#### Exercise goal:
In the entries below, find the line with "You are a GUI", then set it down exactly along with each line after it to the end, skipping any pictures.

#### Exercise inputs:
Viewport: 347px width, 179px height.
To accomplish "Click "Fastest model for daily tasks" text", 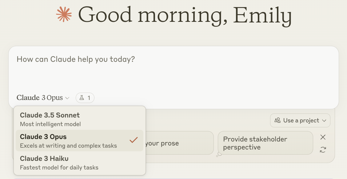I will (x=59, y=168).
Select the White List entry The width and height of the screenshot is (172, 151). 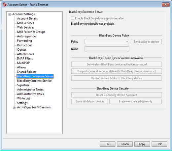point(23,98)
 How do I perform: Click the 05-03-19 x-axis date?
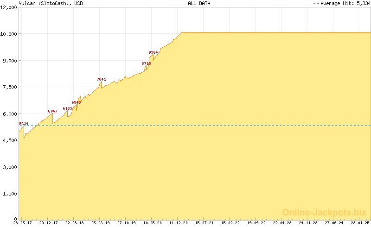[100, 223]
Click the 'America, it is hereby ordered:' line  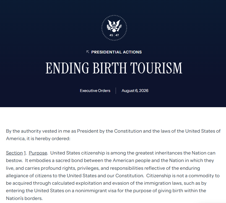[38, 138]
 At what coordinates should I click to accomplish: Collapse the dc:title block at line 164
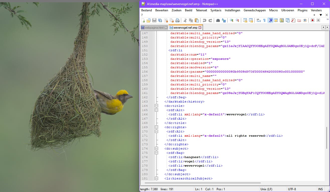pyautogui.click(x=157, y=106)
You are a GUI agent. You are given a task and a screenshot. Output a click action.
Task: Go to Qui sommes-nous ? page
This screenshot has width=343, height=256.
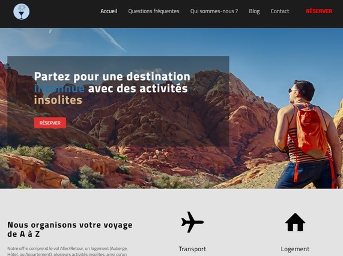(x=214, y=11)
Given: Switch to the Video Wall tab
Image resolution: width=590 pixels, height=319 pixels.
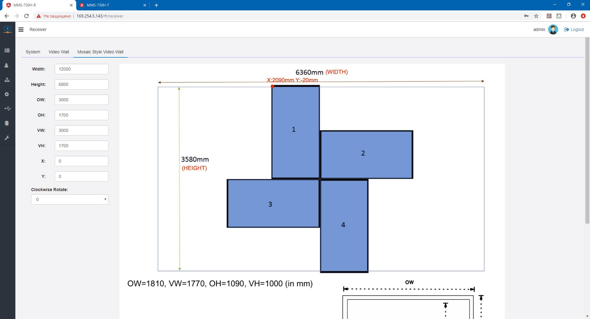Looking at the screenshot, I should click(x=59, y=52).
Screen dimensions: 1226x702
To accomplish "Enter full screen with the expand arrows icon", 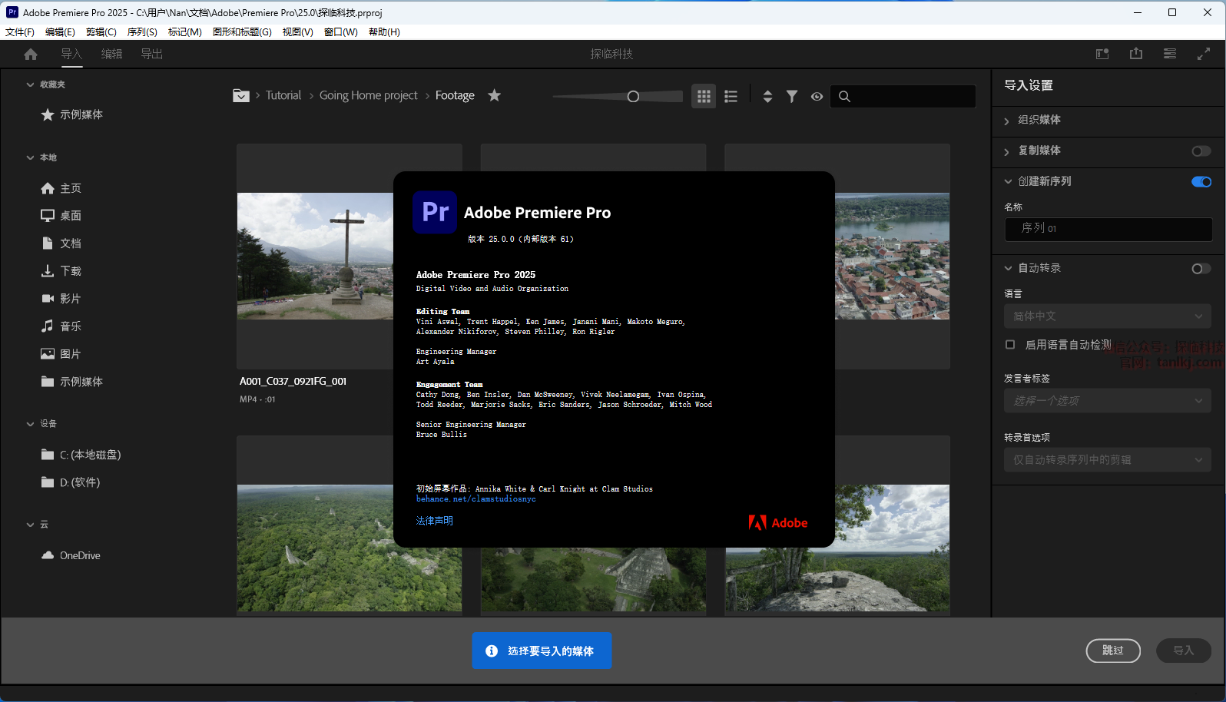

#### Answer below:
You are a GUI agent. You are given a task and a screenshot. Output a click action.
Task: Go to Qui sommes-nous ? page
This screenshot has width=343, height=256.
(x=214, y=11)
Given: Switch to the Video Wall tab
Image resolution: width=590 pixels, height=319 pixels.
Looking at the screenshot, I should click(x=59, y=52).
Screen dimensions: 1226x702
To accomplish "Enter full screen with the expand arrows icon", 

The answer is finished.